Importing Data and Setting Parameters
In this section, Tim Bryan explains how to import next gen stats data using the NFL data Pi package and sets parameters for analysis.
Importing Data
- To import next gen stats data, Tim uses the
import_NGS_datafunction from the NFL data Pi package.
- The function takes a parameter called
stat_type, which can be set to "passing", "receiving", or "rushing" depending on the desired data.
- Tim sets the
stat_typeparameter to "passing" for this demonstration.
Setting Parameters
- Tim defines the year as 2022, indicating that he will be working with data from that year.
- He mentions that the next gen stats data is available starting from 2016.
Exploring the Data
In this section, Tim Bryan explores the next gen stats data and highlights some interesting metrics.
Data Exploration
- Tim mentions that the first season available in the data is 2016.
- He points out metrics such as average time to throw, completed air yards, intended air yards, and aggressiveness.
- Tim notes that there are many more metrics available for receiving and rushing data.
- He explains that filtering down to week zero provides full season data for a specific year.
Metrics of Interest
In this section, Tim Bryan discusses two specific metrics of interest: average time to throw and completion percentage above expectation.
Metrics of Interest
- Average time to throw represents how much help a quarterback receives from their offensive line or their mobility outside the pocket.
- Completion percentage above expectation indicates how well receivers are helping quarterbacks by catching difficult passes.

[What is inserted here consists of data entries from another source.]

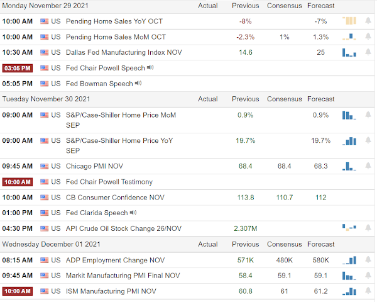Expand the Fed Chair Powell Testimony row
The image size is (377, 302).
coord(109,182)
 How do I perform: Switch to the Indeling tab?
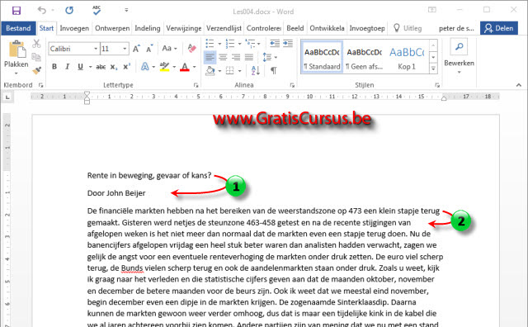click(148, 28)
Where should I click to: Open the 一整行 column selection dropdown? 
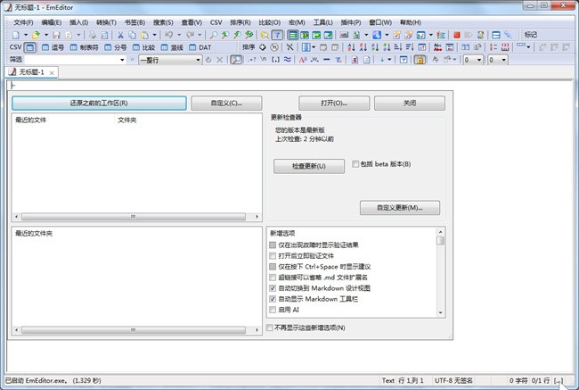click(198, 59)
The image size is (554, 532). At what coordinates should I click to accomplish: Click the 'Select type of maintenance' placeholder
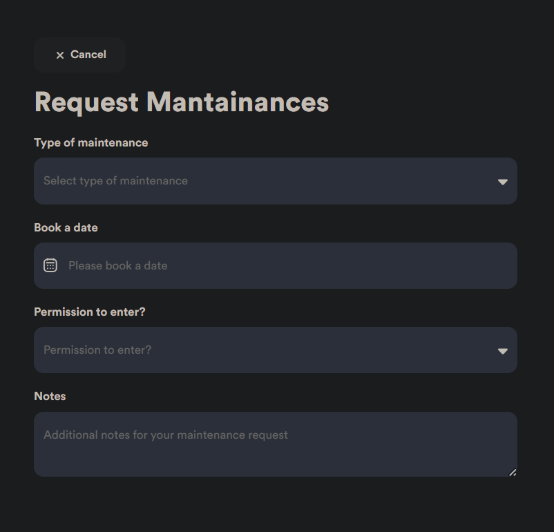pos(115,181)
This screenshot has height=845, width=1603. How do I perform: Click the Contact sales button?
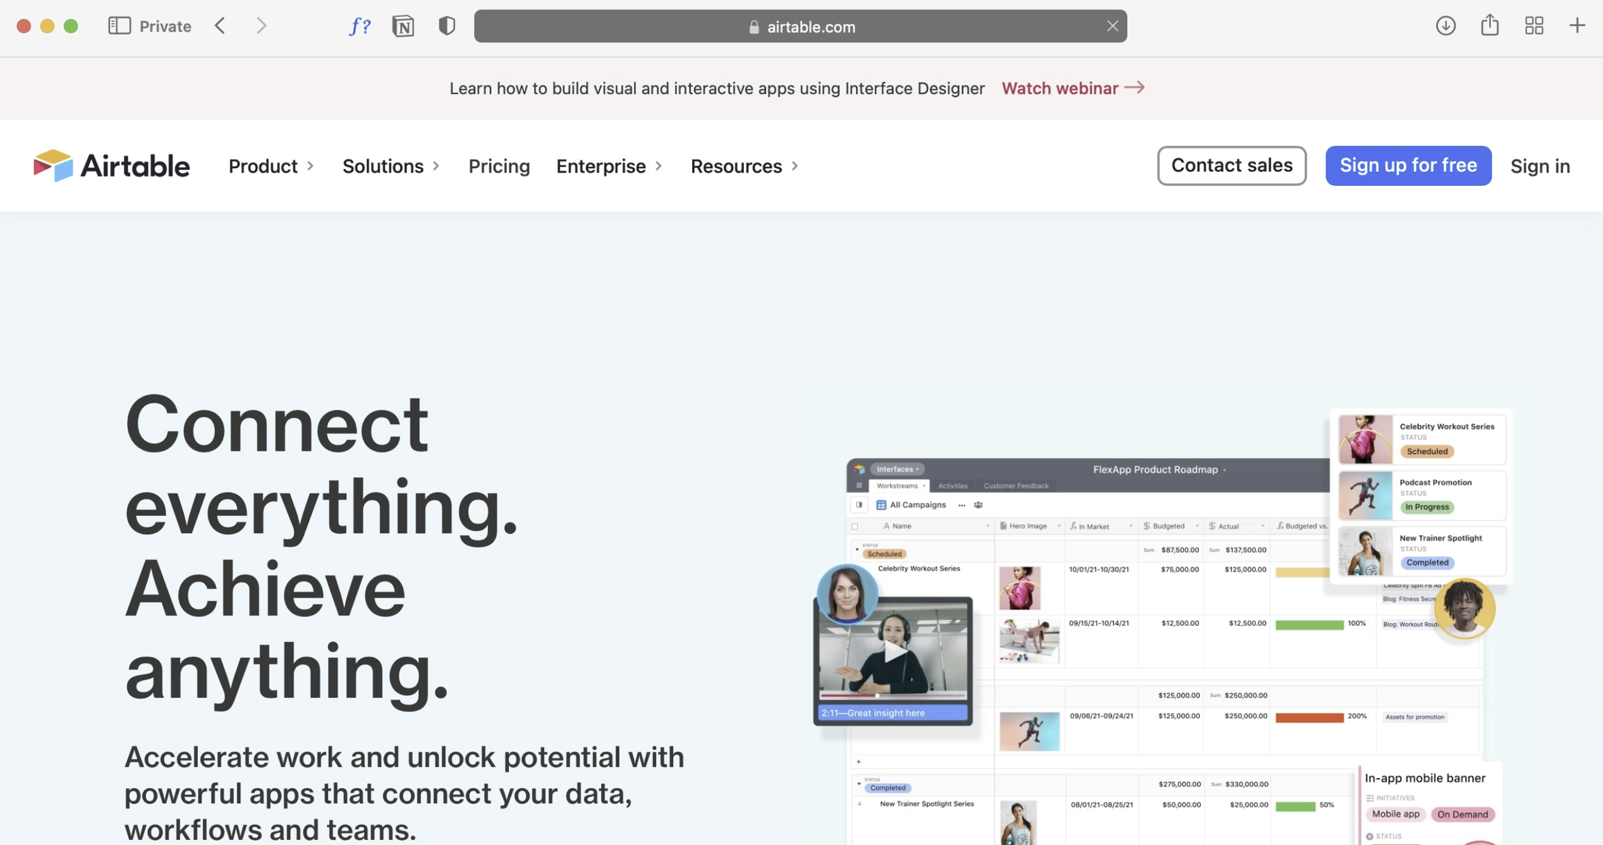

- These metrics provide insights into player performance beyond traditional statistics.
Filtering Data and Visualizing
In this section, Tim Bryan demonstrates how to filter the data and visualize it using matplotlib.
Filtering Data
- To filter the data, Tim sets the season variable equal to his chosen year (2022).
- He resets the index to ensure it starts at zero after filtering.
Visualizing Data
- Tim defines a layout size for visualizing the data using matplotlib.
Visualizing Quarterback Performance
In this section, the speaker discusses how to visualize quarterback performance using average time to throw and completion percentage above expectation.
Appending Data and Centering Axes
- Append the average time to throw for each quarterback to the X data.
- Subtract the overall average time to throw from each quarterback's average time to throw. This centers the axis at zero.
- Repeat the same process for completion percentage above expectation (Y data).
Creating Scatter Plot
- Create a scatter plot using the X and Y data.
- Increase the size of the points on the chart for better visibility.
- Adjust colors for better visualization.
Centering Axes and Setting Up Ticks
- Use
set_position_spinesfunction to center both x and y axes at zero.
- Set up ticks for easier counting on the chart.
Annotating Data Points
- Set X and Y limits based on data being pulled.
- Annotate each player's name and year next to their respective data point.
Interpretation of Scatter Plot
- Most quarterbacks are centered around the average of both metrics.
- Outliers like Daniel Jones and Marcus Mariota have significantly more time to throw than average quarterbacks.
- Quarterbacks in quadrant one have a lot of time to throw, with receivers making above-average catches.
- Quarterbacks in quadrant two have limited time but still achieve better-than-expected completion percentages.
- Quarterbacks in quadrant three have limited time with below-average catches by receivers.
- Quarterbacks in quadrant four have a lot of time but struggle with receivers making great catches.
Conclusion
The speaker concludes by summarizing how different quarterbacks perform based on their time to throw and receiver performance. They also mention future videos diving into NFL next-gen stats and machine learning.
The transcript provided does not contain any non-English content.